● Problem 1:
According to the passage on Lazarus, why might the rich man in the other world ask Lazarus for help? Answer in one to three sentences.
● Problem 2:
Pick up the passage on Lazarus after its final sentence and continue it.

● Supplied passage:
==================================================

Nobody takes care of Lazarus

Not even the very evangelist, as he describes Lazarus as a passive, dumb character: no feelings or thoughts has Lazarus but hunger and his empty stomach. He is just the model of the poor ones we have also today next to us;  we often do not know what they think or feel because they can not even type with a keyboard, as I’m doing now, and express themselves.

However, dogs do want him. Some believe that dogs come and compete against him for the crumbs. On the contrary, I think more positively on the base of the symbolic value of dogs in the ancient Mesopotamia and in the hellenistic world. For example: Professor Charpin tells us (in French), the dog was the typical pet of the goddess Gula, the doctor goddess. Please, look at the video from minute 6 on:

No problem if you cannot understand French. Professor Charpin shows a quite pretty parade of ancient art describing the association between dog licking and skin therapies. Yes, these cute pets were a natural medicament against some dermatological diseases. So, Lazarus could enjoy a dogs love at least.

What is quite clear from the Evangelist is the forename of the poor one. It is a key name meaning “God (in Semitic, El, from this term is derived the Arabic Allah ) has helped.” Following those rules on evolution for phonetic sounds -so well known by philologists- El ‘azar became  Lazar in Syriac and then Lazarus, in Latin.

Perhaps that is why the rich man from the other world asks -without any success- for help from Lazarus: because the name  of the poor one implies “God’s help“.

==================================================

Records from a data source

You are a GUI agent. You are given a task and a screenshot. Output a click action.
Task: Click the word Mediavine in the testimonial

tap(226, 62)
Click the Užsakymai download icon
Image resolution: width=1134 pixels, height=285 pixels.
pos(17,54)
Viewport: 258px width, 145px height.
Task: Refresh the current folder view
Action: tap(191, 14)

==================================================

● Output 1:
The passage suggests the rich man turns to Lazarus because of what his name means. The name comes from El 'azar, meaning "God has helped," so it implies "God's help."

● Output 2:
So, what about looking after the poor without waiting for our underworld tour?

Very ancient traces

The epistle of this 25th Sunday in ordinary time cites-according to experts- the refrain of an old hymn or formula of faith in verses 5 to 6a of  1Ti 2. A kind of ride by the time machine towards the era of the first Jesus communities. As a matter of fact, verses 3 to 6a are very dense: it redirects to high-level theology .  But that is just not the subject of this blog. Let’s better embark on a little   tour  with words, a sort of handycraft with language.

Most known modern translations employ sensitive words: saviour, redemption … I would better suggest coming back to some of the very origins: for exemple,  to the standard version  of the Bible in Syriac, called Peshitta, offered to all us thanks to DUKHRANA tool

It is worthy reminding that Syriac is an ancient Semitic language, very next to the possible mother tongue of Jesus, a kind of Aramaic dialect. In our selected fragment, we find a recurrent Syriac lexical root: ܚܝܐ which means LIFE.  By the way, this root is just the same also in Hebrew, Arabic, classical Ethiopic and so on -of course, changing the usual letters for  each one of every language-.

Obviously, the persistence of this root with meaning of “life” does not imply that soteriology (a theological branch that deals with the concept of “salvation”) could be minimized to the rank of a reflection about life. Nevertheless, (good) life is an aspect closely related to salvation. If we would stay among gourmets, it would be said  that rice is to paella (a Spanish receipt) what life means to salvation.

Here is my own versión-specially for your eyes- of 1Ti 2, 3-6a:

“This (prayers, thankgivings, etc, mentioned in previous verses)  is beautiful and acceptable to God, who gives life (it is employed a kind of active participle of a verb with a lexical content next to “giving life “). He wants all human beings to live (again, the same root) and to pay attention to the knowledge of the truth.

One is God,
one is the mediator of God and of the human beings:
Jesus, the man, the Messiah.
He is himself the one who gives ransom in favour to everybody.”

It remains a high density text but I think  that, somehow, we simplify the equation. If you desire so, classical translations to compare with may be also found in the mentioned website of DUKHRANA.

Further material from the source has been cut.